First, a game with split-screen pictures that has a
picture for every location simply CANNOT offer as much
vocabulary, parsing and text response options as a text-only
game. And if it's cassette-based (as most UK games have
to be) then you'll get even less.
Second,
games released using the same system will have an identity
of tone and emphasis that can detract from the individuality
of the separate titles.
Put
these two points together and you can come up with some
obvious conclusions -- which is that at their worst
these sort of games can be unoriginal in presentation
and limited in gameplay. And in retrospect I would say
that all the Brian Howarth games are good (or should
I say poor) examples of this -- though many became very
popular and would still represent good value for money
if available as budget titles.
Given
the fact, however, that software houses have to earn
money in the UK, where government policies and global
recession have so reduced our disposable income that
we can't afford disk-drives -- given these facts, I
guess we have to live with the results, which means
living with games like Gremlins (ugh), Rebel
Planet (hmmm . . .) and now Kayleth . . .
But
hold it right there, because Kayleth is actually
one of the best of these games I've played to date.
First
the plot's a good one, with some nice (if rather obvious)

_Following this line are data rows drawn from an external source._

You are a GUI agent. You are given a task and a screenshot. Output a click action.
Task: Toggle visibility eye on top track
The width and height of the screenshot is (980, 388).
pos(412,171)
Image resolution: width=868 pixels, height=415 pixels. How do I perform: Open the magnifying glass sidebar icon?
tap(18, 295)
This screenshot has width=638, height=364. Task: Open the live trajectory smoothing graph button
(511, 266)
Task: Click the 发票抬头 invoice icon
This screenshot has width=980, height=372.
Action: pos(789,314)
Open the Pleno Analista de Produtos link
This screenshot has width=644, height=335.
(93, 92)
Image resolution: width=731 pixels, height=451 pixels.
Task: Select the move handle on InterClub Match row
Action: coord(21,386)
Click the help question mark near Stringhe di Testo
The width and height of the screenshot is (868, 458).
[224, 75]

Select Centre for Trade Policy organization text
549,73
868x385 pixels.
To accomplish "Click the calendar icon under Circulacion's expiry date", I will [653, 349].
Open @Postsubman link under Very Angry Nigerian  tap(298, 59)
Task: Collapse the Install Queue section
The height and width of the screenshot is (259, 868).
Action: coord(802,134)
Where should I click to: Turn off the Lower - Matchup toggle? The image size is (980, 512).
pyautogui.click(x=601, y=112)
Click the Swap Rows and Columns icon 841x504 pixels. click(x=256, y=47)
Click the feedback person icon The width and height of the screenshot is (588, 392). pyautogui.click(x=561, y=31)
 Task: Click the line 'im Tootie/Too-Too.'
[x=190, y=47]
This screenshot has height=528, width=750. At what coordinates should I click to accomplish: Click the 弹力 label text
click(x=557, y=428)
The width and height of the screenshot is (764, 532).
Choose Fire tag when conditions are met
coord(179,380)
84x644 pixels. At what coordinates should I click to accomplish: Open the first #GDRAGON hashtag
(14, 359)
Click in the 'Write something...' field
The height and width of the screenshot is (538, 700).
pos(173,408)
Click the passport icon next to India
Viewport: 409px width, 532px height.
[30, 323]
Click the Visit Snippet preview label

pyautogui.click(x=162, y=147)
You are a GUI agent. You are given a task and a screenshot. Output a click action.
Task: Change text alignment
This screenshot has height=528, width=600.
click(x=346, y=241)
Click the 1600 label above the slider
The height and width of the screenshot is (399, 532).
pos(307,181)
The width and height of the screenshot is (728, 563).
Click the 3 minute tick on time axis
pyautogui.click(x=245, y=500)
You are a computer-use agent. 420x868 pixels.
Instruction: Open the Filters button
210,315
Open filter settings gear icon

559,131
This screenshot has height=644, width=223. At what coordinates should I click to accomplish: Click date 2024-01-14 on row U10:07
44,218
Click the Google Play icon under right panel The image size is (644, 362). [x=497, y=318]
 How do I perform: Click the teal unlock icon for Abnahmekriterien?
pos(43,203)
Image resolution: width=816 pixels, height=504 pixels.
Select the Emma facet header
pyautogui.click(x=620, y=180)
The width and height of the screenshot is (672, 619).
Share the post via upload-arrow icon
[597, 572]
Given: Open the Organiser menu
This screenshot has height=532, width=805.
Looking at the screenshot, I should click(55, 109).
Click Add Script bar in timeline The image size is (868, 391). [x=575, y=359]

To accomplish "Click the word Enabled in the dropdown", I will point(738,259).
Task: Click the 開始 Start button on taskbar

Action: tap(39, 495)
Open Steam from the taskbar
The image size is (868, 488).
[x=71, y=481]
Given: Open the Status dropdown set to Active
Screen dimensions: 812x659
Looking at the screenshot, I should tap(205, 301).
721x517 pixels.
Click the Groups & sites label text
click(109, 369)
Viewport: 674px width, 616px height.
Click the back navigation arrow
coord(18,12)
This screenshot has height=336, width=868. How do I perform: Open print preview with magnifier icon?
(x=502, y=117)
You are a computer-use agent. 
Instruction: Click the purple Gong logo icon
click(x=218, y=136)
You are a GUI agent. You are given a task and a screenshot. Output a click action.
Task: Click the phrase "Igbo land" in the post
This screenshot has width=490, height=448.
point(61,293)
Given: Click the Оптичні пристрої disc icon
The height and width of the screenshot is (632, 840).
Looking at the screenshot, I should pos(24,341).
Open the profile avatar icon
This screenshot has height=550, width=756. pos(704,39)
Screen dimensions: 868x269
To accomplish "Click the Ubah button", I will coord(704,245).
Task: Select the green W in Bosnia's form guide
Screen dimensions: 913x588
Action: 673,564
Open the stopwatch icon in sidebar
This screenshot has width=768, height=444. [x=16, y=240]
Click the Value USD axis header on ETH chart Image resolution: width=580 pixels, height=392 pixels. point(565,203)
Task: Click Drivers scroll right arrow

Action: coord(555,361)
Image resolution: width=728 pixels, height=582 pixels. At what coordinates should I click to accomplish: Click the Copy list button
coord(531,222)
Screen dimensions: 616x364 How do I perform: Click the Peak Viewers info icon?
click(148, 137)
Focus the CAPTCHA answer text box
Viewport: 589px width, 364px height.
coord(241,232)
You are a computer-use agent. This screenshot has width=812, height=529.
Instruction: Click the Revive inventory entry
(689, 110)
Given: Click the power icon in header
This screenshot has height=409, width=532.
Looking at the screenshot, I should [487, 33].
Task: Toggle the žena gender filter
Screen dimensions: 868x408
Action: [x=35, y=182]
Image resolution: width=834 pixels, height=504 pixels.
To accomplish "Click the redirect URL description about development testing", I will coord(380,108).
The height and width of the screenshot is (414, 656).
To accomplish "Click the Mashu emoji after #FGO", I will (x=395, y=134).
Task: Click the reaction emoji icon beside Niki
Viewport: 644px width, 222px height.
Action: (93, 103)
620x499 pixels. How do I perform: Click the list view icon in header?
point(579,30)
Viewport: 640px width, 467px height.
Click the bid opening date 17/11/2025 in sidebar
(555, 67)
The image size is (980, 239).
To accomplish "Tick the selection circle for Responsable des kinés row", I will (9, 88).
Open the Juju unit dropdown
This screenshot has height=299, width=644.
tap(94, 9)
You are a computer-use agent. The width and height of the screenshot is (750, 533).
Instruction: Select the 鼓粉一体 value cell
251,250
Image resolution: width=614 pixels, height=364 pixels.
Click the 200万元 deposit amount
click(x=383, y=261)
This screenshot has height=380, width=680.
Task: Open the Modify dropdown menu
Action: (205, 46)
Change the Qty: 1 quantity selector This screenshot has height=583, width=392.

twists as you attempt to eliminate the tyrant Kayleth
who is enslaving the population and destroying the environment
of your home planet Zyron. The game is full of suggestive
descriptions that conceal solutions to puzzles or other
relevant information and the text as a whole (though
necessarily brief because of the pictures) has been
carefully thought out.
The
parser seems improved on earlier releases of this ilk
-- and seems to be even better than Rebel Planet.
This doesn't mean that its up to, say, Level 9 standard
by any means, but the responses are reasonably helpful
and in some cases will even point towards solutions
if you're barking up the wrong tree. Result -- enough
obstacles to keep you thinking, but not necessarily
to frustrate you.
Finally,
the graphics -- since you've got to have them -- are
great and draw instantly (after a short pause with a
blank window). Many of them are animated and some quite
strikingly so, with vicious creatures lunging at you,
mechanical claws grabbing at you and AZAP chambers flashing
at you. My only quibble with the animation is that the
time the program takes in looking after it is taken
from the input routine, which consequently can't accept
more than about one character typed in per second while
animation is in progress. Infuriating if you're a reasonable
typist . . .
Of
an expensive and limited bunch of titles that have been
foisted by various companies, from Interceptor to CRL,
onto the British adventuring fraternity in the last
few months, this game is one of the better releases.
If you enjoyed, for example, Gremlins, then I'm
sure you'll agree with me that Kayleth is a far
better adventure -- even if it doesn't have the instantly
marketable allure of a famous TV or film tie-in to back
it up. But alongside something like HitchHikers or
Borrowed Time it looks, frankly, primitive.